Assignment: Copy all lines containing the string "agent" from the records below.

== == ==

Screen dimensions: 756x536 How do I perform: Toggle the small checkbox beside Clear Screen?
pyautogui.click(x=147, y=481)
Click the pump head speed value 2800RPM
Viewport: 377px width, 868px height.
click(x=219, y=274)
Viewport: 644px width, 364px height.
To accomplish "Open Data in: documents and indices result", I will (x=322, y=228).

== == ==

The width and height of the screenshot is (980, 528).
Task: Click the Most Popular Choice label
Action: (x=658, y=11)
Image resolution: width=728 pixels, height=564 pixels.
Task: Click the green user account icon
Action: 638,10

== == ==

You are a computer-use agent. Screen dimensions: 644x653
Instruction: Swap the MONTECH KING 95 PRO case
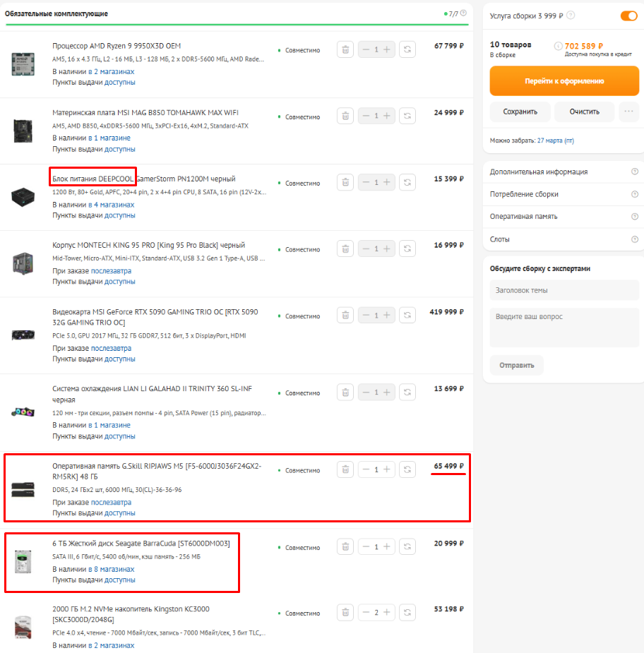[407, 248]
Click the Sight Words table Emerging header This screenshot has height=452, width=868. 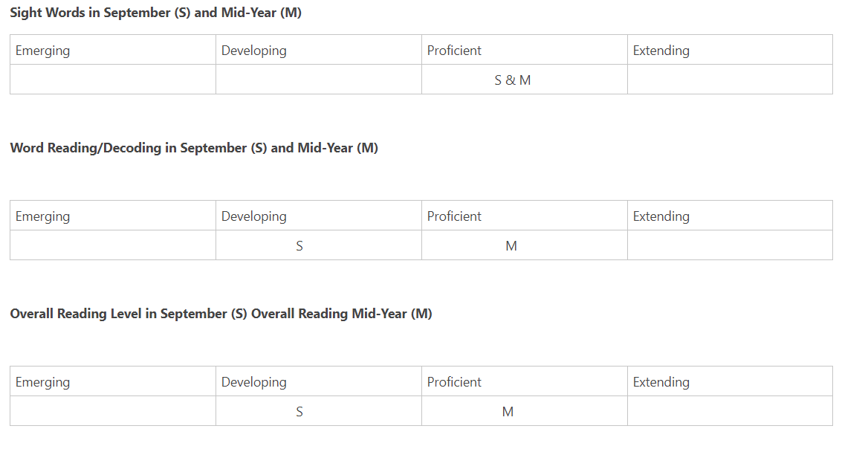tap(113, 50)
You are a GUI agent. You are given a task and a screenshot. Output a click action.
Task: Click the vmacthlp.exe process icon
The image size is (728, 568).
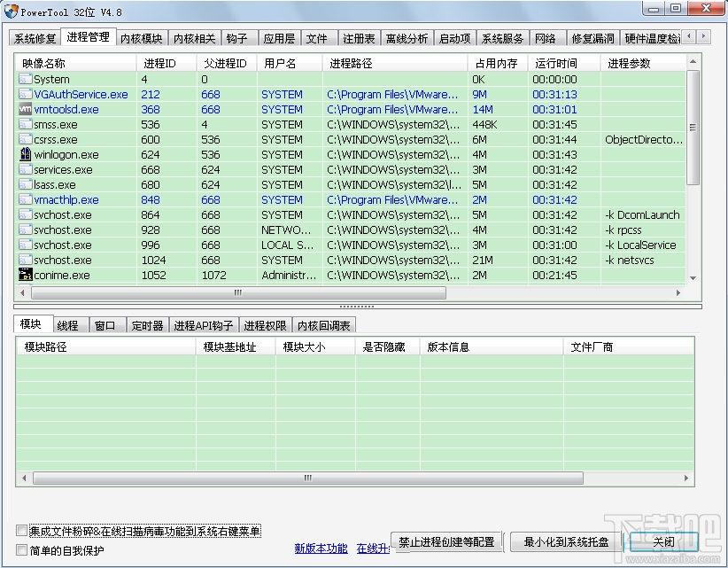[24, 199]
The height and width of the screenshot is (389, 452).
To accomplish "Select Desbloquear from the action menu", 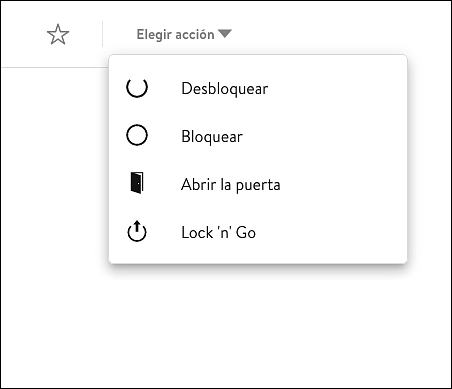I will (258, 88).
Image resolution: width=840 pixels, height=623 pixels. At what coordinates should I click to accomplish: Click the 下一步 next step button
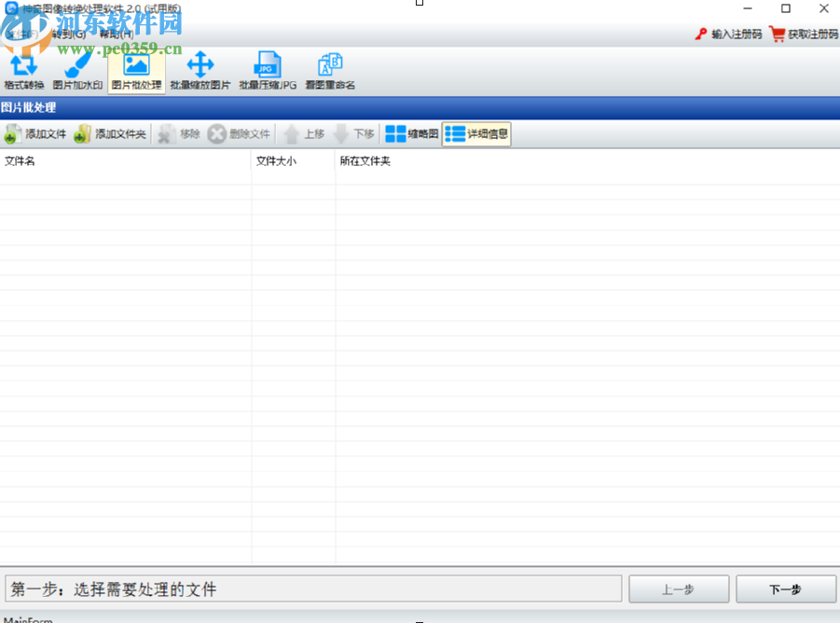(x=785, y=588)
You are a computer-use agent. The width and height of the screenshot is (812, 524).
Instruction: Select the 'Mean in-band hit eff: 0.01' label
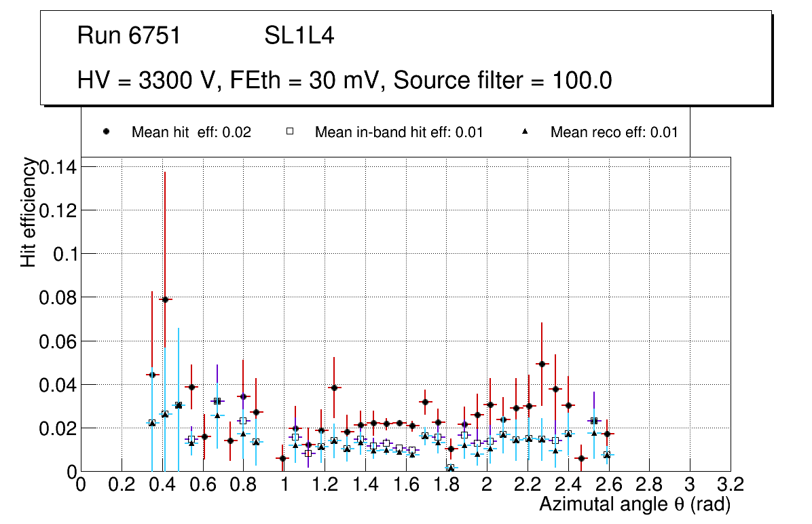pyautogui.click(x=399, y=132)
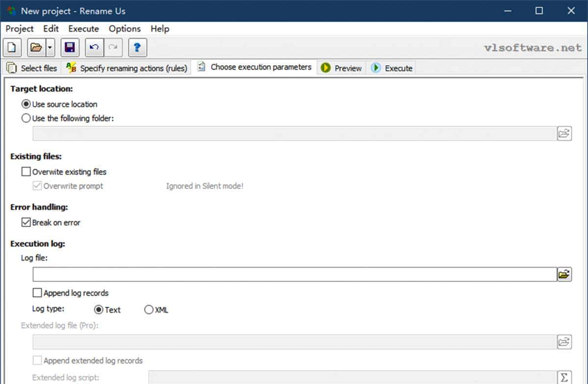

== == ==

Exercise answer:
You are a computer-use agent. Screen dimensions: 644x653
You are a GUI agent. You are given a task and a screenshot. Output a click action.
You are a computer-use agent. The width and height of the screenshot is (812, 524).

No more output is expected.